Work instruction - Every line of the data is to be reproduced exactly.

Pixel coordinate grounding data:
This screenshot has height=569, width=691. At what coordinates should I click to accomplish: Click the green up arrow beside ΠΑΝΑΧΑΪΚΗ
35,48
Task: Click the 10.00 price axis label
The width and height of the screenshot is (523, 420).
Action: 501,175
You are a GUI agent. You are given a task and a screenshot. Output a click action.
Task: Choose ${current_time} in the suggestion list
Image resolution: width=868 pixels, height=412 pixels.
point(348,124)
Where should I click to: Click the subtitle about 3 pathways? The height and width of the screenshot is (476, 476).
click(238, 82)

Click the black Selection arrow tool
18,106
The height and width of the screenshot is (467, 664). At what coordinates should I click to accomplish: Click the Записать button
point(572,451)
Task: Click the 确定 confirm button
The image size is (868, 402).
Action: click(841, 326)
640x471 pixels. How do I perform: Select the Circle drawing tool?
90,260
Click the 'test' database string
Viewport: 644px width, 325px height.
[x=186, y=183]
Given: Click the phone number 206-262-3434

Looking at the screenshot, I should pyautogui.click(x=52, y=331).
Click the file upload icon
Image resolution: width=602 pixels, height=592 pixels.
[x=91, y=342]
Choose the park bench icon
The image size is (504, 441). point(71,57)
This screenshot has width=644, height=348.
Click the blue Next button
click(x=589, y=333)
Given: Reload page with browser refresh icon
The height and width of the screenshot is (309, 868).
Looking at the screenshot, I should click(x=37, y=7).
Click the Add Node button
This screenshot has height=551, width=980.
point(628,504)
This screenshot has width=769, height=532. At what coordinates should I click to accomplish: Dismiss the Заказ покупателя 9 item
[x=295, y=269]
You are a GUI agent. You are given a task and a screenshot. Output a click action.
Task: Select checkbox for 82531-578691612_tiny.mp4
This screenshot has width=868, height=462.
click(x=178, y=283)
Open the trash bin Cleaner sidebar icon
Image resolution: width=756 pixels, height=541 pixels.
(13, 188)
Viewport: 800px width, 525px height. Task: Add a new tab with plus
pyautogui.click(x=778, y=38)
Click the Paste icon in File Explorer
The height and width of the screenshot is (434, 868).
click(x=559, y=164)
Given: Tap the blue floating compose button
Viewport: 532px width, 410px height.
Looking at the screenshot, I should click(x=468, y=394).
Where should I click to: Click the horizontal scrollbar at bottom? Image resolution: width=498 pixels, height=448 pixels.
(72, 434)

Task solution -
This screenshot has height=569, width=691. At what coordinates should I click to accomplish: Click the green up arrow beside ΠΑΝΑΧΑΪΚΗ
35,48
Task: Click the 10.00 price axis label
The width and height of the screenshot is (523, 420).
Action: 501,175
You are a GUI agent. You are given a task and a screenshot. Output a click action.
Task: Choose ${current_time} in the suggestion list
Image resolution: width=868 pixels, height=412 pixels.
point(348,124)
Where should I click to: Click the subtitle about 3 pathways? The height and width of the screenshot is (476, 476).
click(238, 82)

Click the black Selection arrow tool
18,106
The height and width of the screenshot is (467, 664). At what coordinates should I click to accomplish: Click the Записать button
point(572,451)
Task: Click the 确定 confirm button
The image size is (868, 402).
Action: click(841, 326)
640x471 pixels. How do I perform: Select the Circle drawing tool?
90,260
Click the 'test' database string
Viewport: 644px width, 325px height.
[x=186, y=183]
Given: Click the phone number 206-262-3434

Looking at the screenshot, I should pyautogui.click(x=52, y=331).
Click the file upload icon
Image resolution: width=602 pixels, height=592 pixels.
[x=91, y=342]
Choose the park bench icon
The image size is (504, 441). point(71,57)
This screenshot has width=644, height=348.
Click the blue Next button
click(x=589, y=333)
Given: Reload page with browser refresh icon
The height and width of the screenshot is (309, 868).
Looking at the screenshot, I should click(x=37, y=7).
Click the Add Node button
This screenshot has height=551, width=980.
point(628,504)
This screenshot has width=769, height=532. At what coordinates should I click to accomplish: Dismiss the Заказ покупателя 9 item
[x=295, y=269]
You are a GUI agent. You are given a task and a screenshot. Output a click action.
Task: Select checkbox for 82531-578691612_tiny.mp4
This screenshot has width=868, height=462.
click(x=178, y=283)
Open the trash bin Cleaner sidebar icon
Image resolution: width=756 pixels, height=541 pixels.
(13, 188)
Viewport: 800px width, 525px height. Task: Add a new tab with plus
pyautogui.click(x=778, y=38)
Click the Paste icon in File Explorer
The height and width of the screenshot is (434, 868).
click(x=559, y=164)
Given: Tap the blue floating compose button
Viewport: 532px width, 410px height.
Looking at the screenshot, I should click(x=468, y=394).
Where should I click to: Click the horizontal scrollbar at bottom? Image resolution: width=498 pixels, height=448 pixels.
(72, 434)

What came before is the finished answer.